Why the EU is planning a semiconductor law

31 January 2022

The European Union will set into law a target to double its share of global semiconductor production to reduce dependency on other countries.

Ursula von der Leyen, president of the European Commission (EC), said chip making would rise from 10% of global production currently to 20% under a new European Chip Act. 

Speaking at the World Economic Forum, Von der Leyen said: “Demand for semiconductors is skyrocketing... There is no digital without chips. And the European need for chips will double in the next decade. This is why we need to radically raise Europe's game on the development, production and use of this key technology.

“We have no time to lose,” she said.

She said Europe's “dependency” on manufacturers outside of the bloc created a “dependency and uncertainty we simply cannot afford”.

The European Chip Act will look to boost Europe’s research into chip design, strengthen manufacturing capacities, support production facilities, improve tools to anticipate and respond to shortages and "shore up our security of supply". 

Global demand for the chips will double by 2030. Von der Leyn said this means Europe will in practice have to quadruple current production to meet targets. 

She continued: “I want to be clear; Europe will always work to keep global markets open and connected.
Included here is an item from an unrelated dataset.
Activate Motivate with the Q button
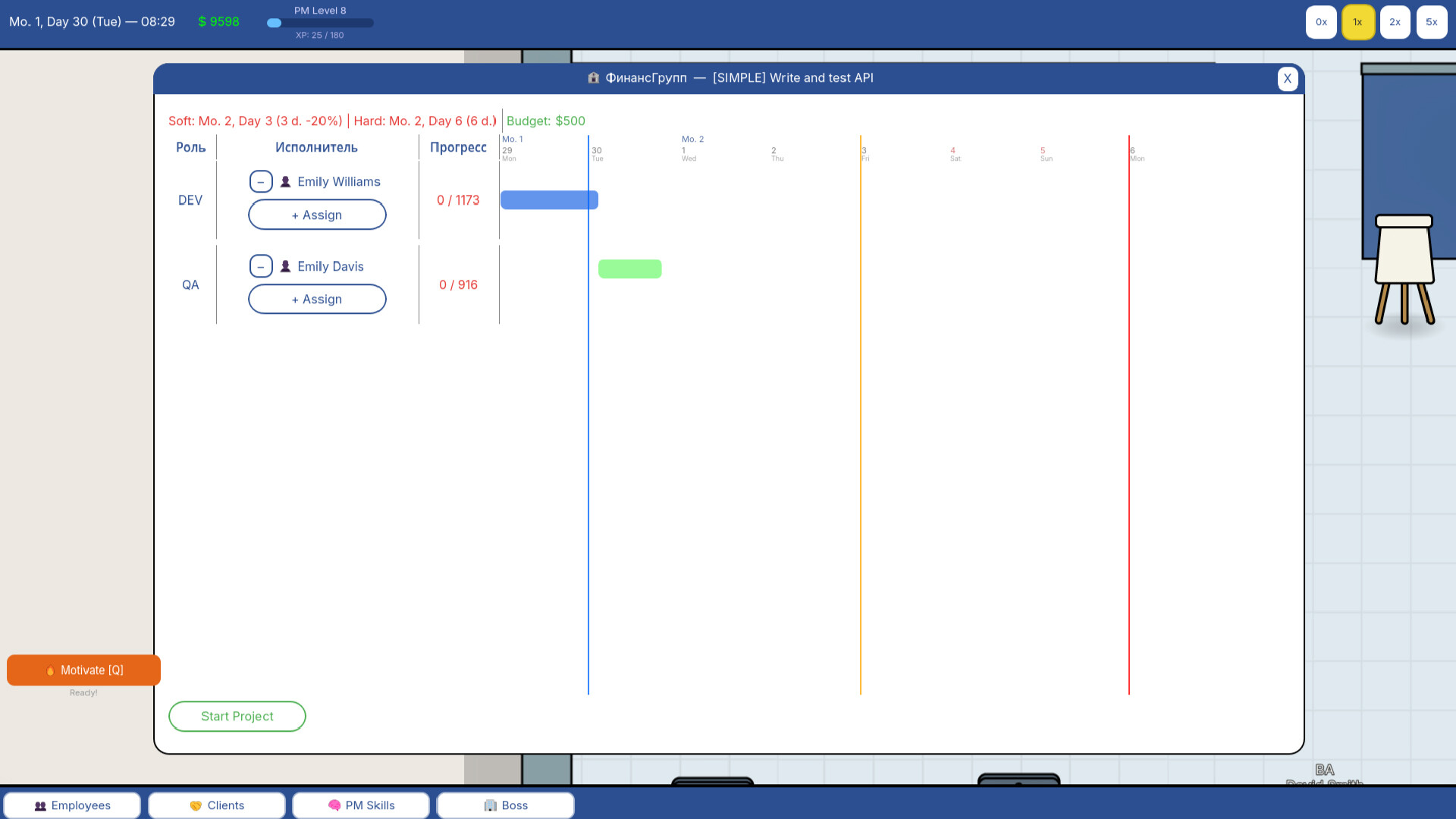The image size is (1456, 819). point(83,670)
It is in the world's interest, and in our own. But we do need to tackle the bottlenecks that slow down our own growth. This will help us become a strong player, not just in some niches, but throughout the whole value chain. 
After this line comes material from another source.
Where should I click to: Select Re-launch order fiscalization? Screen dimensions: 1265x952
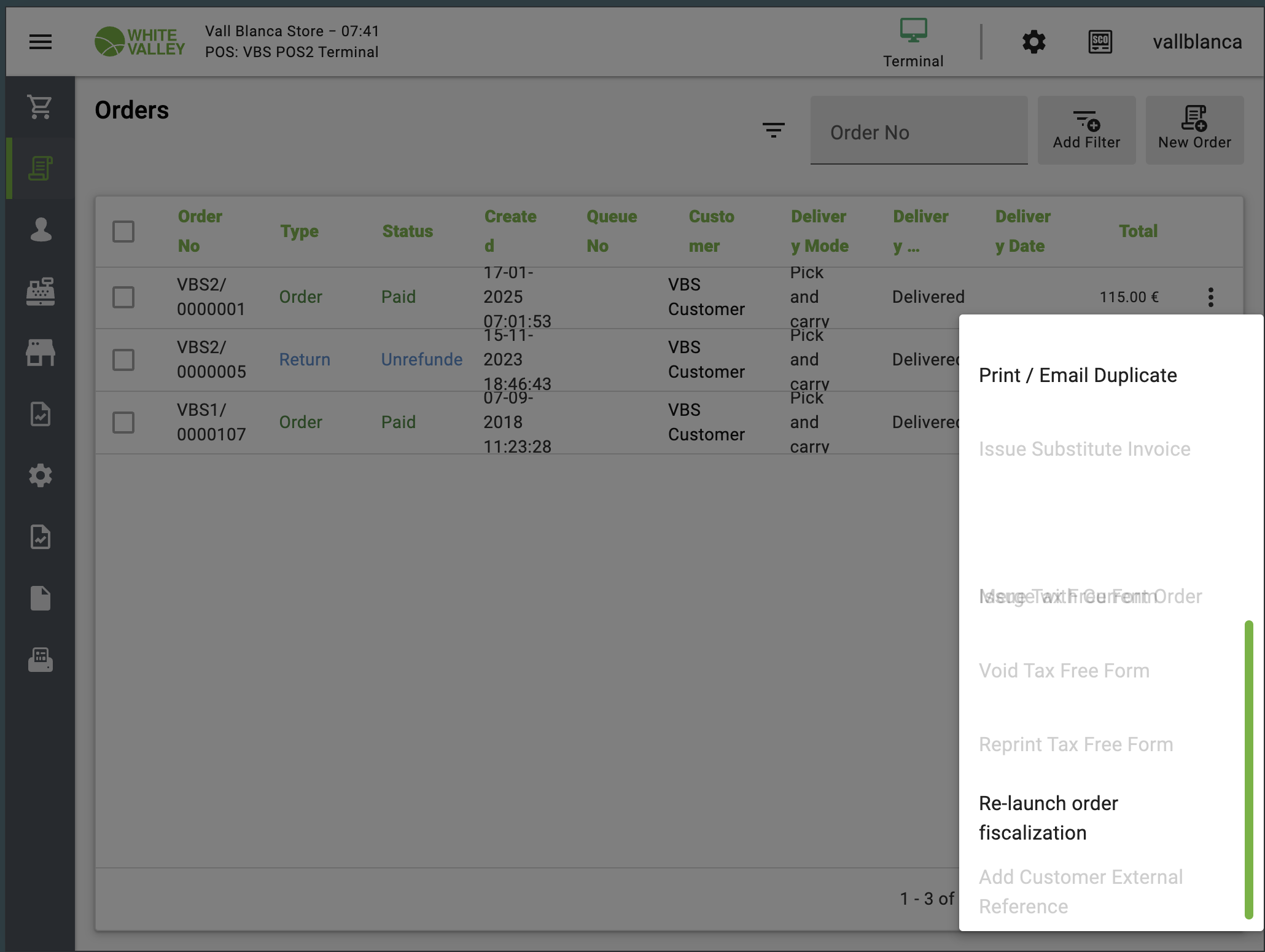pos(1048,817)
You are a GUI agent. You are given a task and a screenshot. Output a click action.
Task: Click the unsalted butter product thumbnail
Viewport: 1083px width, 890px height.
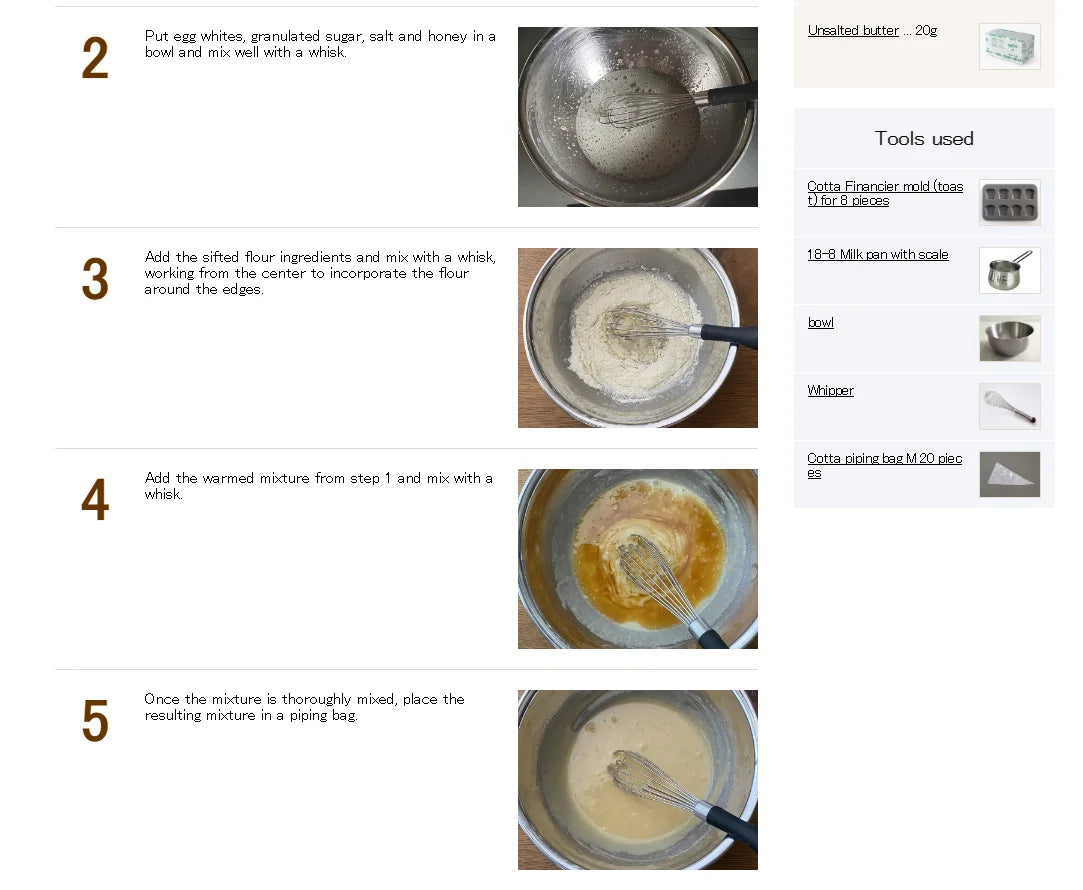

“To conclude, we will promote diversification among like-minded partners. We will create more balanced interdependencies. And we will build supply chains we can trust by avoiding single points of failure.”

Global semiconductor shortages have hit industries from cars to video games, leading western countries to invest in domestic production. 

The US’s CHIPS for America Act committed $52bn for domestic semiconductor manufacturing.

While the EC hasn’t confirmed how much it plans to invest, European industry commissioner Thierry Breton said: “I do not want to give you today the level of investment, but it will be commensurate to what the US wants to put in.”

Breton described the EC’s plans as “a major initiative for our industry, our economy and our geostrategic interest”. 

Global chipmakers pocketed an additional $117bn in 2021 due to rising prices following the increased demand throughout the pandemic. Worldwide semiconductor revenue increased 25.1% in 2021 to $583.5bn, crossing the $500bn threshold for the first time.